The history and restoration of the Dyrhólaey lighthouse is in many ways remarkable and was pioneering work for lighthouses in Iceland. In 1910, a Swedish iron-frame lighthouse was erected in Dyrhólaey, the first of its kind to be built in Iceland. A little later, in 1927, the lighthouse was built as the concrete structure we see before us now. Guðjón Samúelsson, State Master Builder, did the original design, but Benedikt Jónasson and Thorvald Krabbe also had a hand in designing the lighthouse. The lighthouse is the first landfall lighthouse and also the brightest; the highest point of the lantern is 123 above sea level, and its light can be seen at a distance of 27 miles (43 km). A radio beacon was also located in the lighthouse after 1928 but was removed after WWII. The radio beacon emitted radio waves that airplanes used to position themselves.

A lighthouse keeper managed the lighthouse until 2015. Since then, it’s been managed by the Icelandic Roads Administration. In previous years, the lighthouse keeper often lived in the lighthouse and the land ranger house was used as a small sheepcote. Later, the land ranger house was turned into a lavatory, but today, it is the land rangers’ facilities. The lighthouse was converted to electricity in 1964, simplifying the lighthouse keeper’s job significantly. The lighthouse is well maintained and kept in good condition, as it is still in full operation. Its exterior was repaired and painted in June 2020.

Harbour Construction

For a while, there were grand plans on harbour construction in Dyrhólaey. Several newspaper articles were printed on the matter in the years 1960–1980. These ideas petered out once the cost of the planned harbour became clear. The only way to justify such cost for harbour construction was to build an aluminium smelter, but the residents of Mýrdalshreppur objected. However, funding was obtained for activities in the area, and in 1977, drums and moorings were erected and a restriction blasted into the rock at Kirkjufjara, which was named Glópagjá (fools canyon). Traces of these grand ideas can be seen in Lágey.

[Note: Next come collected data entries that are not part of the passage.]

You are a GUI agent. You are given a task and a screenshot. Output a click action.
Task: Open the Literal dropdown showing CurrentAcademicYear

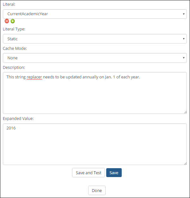click(x=95, y=14)
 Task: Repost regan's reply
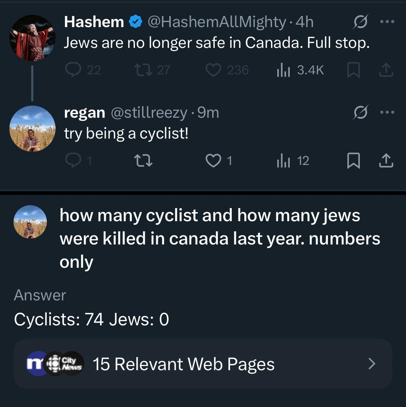[x=143, y=161]
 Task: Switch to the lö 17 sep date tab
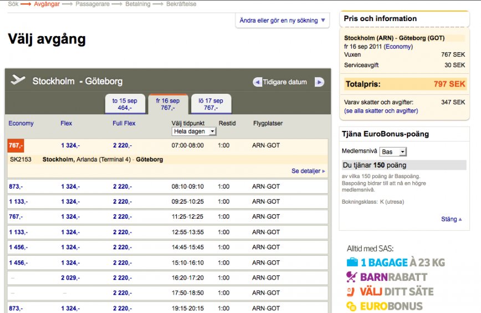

Bolabás is the unique rock formation in the sea cliffs on the eastern part of Dyrhólaey. This interesting geological formation can be very beautiful on a nice summer day but quickly transforms in a storm. According to folklore, a certain creature lives in Bolabás. The creature was known as Eiðsboli and was said to howl intensely if a storm was coming. It is possible to listen for the deep, rhythmic waves by Bolabás that might indicate a storm is coming.